Tuesday, January 13, 2009

We Merely Need to Shine

On Sunday CK and I were watching the second installment of 'The Story of India' which particularly deals with the history of the Buddha. In talking about Gotama's death I mentioned to her his last words, in doing so I was reminded of Mary Oliver's poem, The Buddha's Last Instruction (which is at the bottom of this post). I had noted this to her as well so today I went looking for it again to send to her.

The instruction from Gotama as he lay dying was, "Make of yourself a light". This fascinated me when I started investigating Buddhism, I thought it was very beautiful this last directive to continue to looking within the self for guidance, not outside.

Investigating Zen lead me to Shunryu Suzuki Roshi's playful interpretation of these words, "We say, to shine one corner of the world—just one corner. If you shine one corner, then people around you will feel better. You will always feel as if you are carrying an umbrella to protect people from heat or rain."

This sentiment is something I've found myself repeating many times. All we need to do, each of us, is to concentrate on shining our light in just our corner. Merely by making this effort we positively affect those close to us, encouraging them to shine more brightly in their corner. Think of the illumination of the whole world if each person merely concentrates on doing their very best to shine brightly in their corner.

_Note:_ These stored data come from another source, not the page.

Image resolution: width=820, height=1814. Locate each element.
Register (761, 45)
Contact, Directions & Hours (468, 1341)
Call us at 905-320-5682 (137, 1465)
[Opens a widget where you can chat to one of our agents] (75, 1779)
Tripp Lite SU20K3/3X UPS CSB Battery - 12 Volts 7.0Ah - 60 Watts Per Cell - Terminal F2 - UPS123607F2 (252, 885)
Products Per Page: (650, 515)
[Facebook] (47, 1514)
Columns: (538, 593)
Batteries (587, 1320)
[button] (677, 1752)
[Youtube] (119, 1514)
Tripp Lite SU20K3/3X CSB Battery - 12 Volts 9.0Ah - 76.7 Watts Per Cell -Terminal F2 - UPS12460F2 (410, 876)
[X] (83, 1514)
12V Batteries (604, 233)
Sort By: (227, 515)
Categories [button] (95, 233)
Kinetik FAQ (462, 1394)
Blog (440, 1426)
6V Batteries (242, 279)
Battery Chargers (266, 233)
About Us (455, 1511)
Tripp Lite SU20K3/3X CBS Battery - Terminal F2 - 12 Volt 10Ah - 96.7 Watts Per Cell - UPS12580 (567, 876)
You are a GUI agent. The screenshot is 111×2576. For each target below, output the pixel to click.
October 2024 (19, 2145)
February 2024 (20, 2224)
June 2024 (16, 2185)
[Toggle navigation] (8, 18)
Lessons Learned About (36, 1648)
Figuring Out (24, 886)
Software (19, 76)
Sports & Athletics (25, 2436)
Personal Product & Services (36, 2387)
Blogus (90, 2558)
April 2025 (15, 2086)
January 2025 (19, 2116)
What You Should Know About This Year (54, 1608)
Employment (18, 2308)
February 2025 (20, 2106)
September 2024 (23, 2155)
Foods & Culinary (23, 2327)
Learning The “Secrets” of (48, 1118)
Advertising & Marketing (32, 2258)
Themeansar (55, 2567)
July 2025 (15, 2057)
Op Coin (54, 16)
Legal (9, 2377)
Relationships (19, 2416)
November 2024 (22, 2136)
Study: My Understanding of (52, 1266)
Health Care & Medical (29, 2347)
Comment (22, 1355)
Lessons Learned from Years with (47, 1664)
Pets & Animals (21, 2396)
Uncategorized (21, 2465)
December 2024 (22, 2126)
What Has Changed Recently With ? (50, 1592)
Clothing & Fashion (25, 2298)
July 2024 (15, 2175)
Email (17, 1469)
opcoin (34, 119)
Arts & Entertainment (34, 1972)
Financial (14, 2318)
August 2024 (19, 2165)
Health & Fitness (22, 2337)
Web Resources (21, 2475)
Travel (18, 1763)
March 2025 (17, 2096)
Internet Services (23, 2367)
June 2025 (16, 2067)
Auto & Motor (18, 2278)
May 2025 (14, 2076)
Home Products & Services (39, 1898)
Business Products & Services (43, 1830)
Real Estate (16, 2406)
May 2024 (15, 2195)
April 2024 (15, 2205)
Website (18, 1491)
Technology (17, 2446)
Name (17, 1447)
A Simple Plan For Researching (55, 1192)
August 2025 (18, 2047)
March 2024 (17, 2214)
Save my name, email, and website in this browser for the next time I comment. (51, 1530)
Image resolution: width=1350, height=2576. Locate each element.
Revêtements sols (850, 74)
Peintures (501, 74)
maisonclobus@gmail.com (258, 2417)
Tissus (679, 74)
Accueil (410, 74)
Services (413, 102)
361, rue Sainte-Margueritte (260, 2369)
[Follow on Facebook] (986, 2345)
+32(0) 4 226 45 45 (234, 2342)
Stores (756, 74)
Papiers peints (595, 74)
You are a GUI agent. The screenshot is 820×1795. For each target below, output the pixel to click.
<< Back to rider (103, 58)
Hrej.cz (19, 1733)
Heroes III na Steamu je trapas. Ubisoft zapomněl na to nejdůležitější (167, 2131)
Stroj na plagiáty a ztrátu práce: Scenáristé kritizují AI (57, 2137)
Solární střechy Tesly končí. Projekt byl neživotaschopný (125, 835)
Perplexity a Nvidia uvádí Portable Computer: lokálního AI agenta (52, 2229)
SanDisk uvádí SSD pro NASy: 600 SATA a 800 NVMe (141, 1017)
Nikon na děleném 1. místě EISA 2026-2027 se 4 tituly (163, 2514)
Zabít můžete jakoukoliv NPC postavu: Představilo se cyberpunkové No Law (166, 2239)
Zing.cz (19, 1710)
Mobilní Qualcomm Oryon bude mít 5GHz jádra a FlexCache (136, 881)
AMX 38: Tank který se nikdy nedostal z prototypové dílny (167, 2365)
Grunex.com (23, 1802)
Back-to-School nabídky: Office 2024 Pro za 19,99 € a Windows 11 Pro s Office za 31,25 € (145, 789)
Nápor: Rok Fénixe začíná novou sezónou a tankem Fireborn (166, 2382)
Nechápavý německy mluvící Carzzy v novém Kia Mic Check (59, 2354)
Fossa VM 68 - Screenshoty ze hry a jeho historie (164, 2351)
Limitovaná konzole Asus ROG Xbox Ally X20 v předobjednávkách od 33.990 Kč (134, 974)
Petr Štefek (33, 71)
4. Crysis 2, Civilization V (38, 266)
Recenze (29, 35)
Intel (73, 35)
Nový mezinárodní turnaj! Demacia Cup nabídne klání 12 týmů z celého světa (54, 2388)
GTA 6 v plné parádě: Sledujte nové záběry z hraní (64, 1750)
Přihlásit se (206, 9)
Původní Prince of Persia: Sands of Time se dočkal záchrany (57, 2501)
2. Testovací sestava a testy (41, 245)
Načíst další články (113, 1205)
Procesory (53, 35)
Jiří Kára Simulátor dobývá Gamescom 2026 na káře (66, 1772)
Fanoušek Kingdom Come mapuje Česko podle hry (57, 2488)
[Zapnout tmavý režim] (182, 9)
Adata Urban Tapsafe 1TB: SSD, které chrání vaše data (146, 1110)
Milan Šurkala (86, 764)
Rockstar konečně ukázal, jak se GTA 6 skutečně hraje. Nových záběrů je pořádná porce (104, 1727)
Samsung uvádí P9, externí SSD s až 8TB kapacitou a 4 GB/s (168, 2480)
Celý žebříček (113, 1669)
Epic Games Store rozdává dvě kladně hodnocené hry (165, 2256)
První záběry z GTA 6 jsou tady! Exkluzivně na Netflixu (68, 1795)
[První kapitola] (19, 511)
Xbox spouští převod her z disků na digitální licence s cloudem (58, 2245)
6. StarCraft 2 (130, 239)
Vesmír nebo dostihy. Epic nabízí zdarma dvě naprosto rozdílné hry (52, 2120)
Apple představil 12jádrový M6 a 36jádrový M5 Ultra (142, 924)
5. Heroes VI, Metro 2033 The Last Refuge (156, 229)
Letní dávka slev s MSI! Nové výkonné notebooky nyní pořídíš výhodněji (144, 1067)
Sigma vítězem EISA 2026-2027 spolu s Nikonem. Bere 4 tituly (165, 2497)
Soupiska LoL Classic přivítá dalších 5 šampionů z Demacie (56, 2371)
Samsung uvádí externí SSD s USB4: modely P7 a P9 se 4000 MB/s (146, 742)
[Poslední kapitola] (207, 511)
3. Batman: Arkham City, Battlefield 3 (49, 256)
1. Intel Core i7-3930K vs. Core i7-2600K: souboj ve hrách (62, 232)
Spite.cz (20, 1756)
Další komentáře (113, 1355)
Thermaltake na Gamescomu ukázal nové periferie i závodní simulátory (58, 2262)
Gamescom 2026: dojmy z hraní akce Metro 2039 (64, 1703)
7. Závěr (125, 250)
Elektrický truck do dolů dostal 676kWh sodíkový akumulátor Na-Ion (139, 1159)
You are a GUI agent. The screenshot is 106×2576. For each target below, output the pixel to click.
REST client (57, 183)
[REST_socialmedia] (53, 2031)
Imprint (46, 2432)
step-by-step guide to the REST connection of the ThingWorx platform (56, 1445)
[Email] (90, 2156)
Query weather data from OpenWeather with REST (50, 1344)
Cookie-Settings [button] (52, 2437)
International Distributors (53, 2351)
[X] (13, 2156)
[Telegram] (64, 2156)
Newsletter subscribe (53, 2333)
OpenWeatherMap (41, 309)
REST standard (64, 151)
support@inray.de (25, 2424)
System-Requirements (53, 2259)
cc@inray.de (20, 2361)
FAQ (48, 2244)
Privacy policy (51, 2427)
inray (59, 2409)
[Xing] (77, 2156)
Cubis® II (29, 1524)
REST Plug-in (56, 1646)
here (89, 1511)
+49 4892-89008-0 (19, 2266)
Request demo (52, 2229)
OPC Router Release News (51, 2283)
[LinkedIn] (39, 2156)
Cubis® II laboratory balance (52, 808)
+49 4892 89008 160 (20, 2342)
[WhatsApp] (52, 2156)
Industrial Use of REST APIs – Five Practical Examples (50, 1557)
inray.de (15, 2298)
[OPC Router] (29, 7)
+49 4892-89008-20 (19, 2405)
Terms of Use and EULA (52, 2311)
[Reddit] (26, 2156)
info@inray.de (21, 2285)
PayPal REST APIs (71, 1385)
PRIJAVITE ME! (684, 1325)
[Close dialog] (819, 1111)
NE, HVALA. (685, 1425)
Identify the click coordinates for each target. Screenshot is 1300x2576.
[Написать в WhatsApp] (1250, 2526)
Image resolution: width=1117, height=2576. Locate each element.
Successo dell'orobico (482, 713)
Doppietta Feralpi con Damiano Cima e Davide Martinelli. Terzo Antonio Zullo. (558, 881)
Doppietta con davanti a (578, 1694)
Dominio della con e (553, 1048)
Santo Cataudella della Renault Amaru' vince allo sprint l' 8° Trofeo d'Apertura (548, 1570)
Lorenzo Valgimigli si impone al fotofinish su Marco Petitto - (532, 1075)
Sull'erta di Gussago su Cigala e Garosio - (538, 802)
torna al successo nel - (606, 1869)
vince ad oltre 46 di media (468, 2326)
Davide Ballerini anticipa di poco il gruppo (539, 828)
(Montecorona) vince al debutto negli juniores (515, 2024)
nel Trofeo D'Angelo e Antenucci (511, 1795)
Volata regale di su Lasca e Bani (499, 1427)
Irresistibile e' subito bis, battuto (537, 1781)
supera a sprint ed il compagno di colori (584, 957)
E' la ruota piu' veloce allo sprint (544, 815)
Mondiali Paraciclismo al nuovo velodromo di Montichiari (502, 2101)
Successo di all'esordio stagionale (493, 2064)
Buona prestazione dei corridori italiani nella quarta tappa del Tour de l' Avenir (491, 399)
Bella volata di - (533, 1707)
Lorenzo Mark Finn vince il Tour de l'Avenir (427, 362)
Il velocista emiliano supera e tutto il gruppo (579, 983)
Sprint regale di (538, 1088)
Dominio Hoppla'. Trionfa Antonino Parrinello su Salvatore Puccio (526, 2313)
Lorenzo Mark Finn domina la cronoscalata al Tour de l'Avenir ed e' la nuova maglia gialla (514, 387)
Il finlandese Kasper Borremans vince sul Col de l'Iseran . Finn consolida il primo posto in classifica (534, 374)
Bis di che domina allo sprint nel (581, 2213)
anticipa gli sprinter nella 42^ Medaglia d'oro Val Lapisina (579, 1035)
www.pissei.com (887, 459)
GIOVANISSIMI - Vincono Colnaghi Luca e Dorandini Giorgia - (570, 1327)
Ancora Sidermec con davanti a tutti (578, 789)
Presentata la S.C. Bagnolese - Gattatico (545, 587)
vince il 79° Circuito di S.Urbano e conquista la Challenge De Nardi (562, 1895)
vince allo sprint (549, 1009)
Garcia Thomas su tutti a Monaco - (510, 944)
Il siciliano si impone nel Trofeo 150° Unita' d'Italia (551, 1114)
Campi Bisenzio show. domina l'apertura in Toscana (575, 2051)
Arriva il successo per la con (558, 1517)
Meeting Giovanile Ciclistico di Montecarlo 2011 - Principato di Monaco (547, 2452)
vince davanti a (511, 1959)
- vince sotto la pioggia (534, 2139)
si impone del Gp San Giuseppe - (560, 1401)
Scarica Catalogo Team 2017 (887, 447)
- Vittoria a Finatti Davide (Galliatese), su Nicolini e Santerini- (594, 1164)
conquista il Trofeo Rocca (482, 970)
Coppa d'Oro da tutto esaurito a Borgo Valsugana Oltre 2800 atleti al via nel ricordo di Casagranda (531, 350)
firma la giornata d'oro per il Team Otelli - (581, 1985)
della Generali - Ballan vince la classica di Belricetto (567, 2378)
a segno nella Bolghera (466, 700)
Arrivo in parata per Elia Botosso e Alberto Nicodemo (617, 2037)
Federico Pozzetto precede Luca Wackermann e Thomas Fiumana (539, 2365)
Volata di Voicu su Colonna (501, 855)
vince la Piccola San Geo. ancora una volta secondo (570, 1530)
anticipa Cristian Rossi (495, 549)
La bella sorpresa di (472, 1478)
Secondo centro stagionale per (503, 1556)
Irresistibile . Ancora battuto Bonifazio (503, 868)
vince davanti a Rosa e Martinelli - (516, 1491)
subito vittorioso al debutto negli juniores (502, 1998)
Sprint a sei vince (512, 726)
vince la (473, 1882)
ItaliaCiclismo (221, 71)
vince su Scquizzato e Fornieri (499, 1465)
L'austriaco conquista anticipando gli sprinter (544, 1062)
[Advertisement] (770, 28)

I try to remind myself of this regularly. I tend to try to do too much, push myself too hard, and am far too quick to offer criticism to myself. At those times I try to recall that when I treat myself like that I'm not shining in my corner, I'm cultivating darkness instead. It is good to remember to just do my best at those times, to make the most ethical & compassionate decision I can make at any given moment. By doing this so I can still shine even when I feel tired, in pain, and uncertain.


The Buddha's Last Instruction
by Mary Oliver

"Make of yourself a light"
said the Buddha,
before he died.
I think of this every morning
as the east begins
to tear off its many clouds
of darkness, to send up the first
signal-a white fan
streaked with pink and violet,
even green.
An old man, he lay down
between two sala trees,
and he might have said anything,
knowing it was his final hour.
The light burns upward,
it thickens and settles over the fields.
Around him, the villagers gathered
and stretched forward to listen.
Even before the sun itself
hangs, disattached, in the blue air,
I am touched everywhere
by its ocean of yellow waves.
No doubt he thought of everything
that had happened in his difficult life.
And then I feel the sun itself
as it blazes over the hills,
like a million flowers on fire-
clearly I'm not needed,
yet I feel myself turning
into something of inexplicable value.
Slowly, beneath the branches,
he raised his head.
He looked into the faces of that frightened crowd.